#### EXCERPTED DATA ####
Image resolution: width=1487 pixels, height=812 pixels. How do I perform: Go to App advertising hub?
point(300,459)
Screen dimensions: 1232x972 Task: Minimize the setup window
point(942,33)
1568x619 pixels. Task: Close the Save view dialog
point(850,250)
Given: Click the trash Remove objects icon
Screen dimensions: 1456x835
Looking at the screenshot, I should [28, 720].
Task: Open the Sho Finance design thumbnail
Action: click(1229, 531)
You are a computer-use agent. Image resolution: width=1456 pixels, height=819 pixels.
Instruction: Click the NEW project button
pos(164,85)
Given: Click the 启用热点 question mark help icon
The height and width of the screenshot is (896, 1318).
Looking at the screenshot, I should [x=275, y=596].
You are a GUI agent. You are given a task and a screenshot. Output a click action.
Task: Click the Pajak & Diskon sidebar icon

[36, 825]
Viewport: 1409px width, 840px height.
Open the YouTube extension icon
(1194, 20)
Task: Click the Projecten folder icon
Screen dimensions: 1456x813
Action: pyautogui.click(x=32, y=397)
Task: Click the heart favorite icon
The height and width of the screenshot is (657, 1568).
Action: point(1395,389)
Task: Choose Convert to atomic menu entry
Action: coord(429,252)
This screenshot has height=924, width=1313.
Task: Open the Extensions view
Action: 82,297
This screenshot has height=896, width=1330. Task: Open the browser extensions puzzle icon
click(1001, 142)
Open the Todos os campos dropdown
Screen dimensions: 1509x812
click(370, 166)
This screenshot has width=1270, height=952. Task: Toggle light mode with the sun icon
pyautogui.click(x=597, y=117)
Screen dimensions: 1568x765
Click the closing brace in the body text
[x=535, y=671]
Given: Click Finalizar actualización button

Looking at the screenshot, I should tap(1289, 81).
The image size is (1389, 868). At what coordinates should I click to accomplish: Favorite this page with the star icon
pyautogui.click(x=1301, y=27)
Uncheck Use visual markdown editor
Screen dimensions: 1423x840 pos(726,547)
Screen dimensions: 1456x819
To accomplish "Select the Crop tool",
####
• [PROBLEM TO WORK ON] Scan the preceding records line by line, and state how many lines contain "agent". Nothing else belongs in the answer.

• [REPLY] 2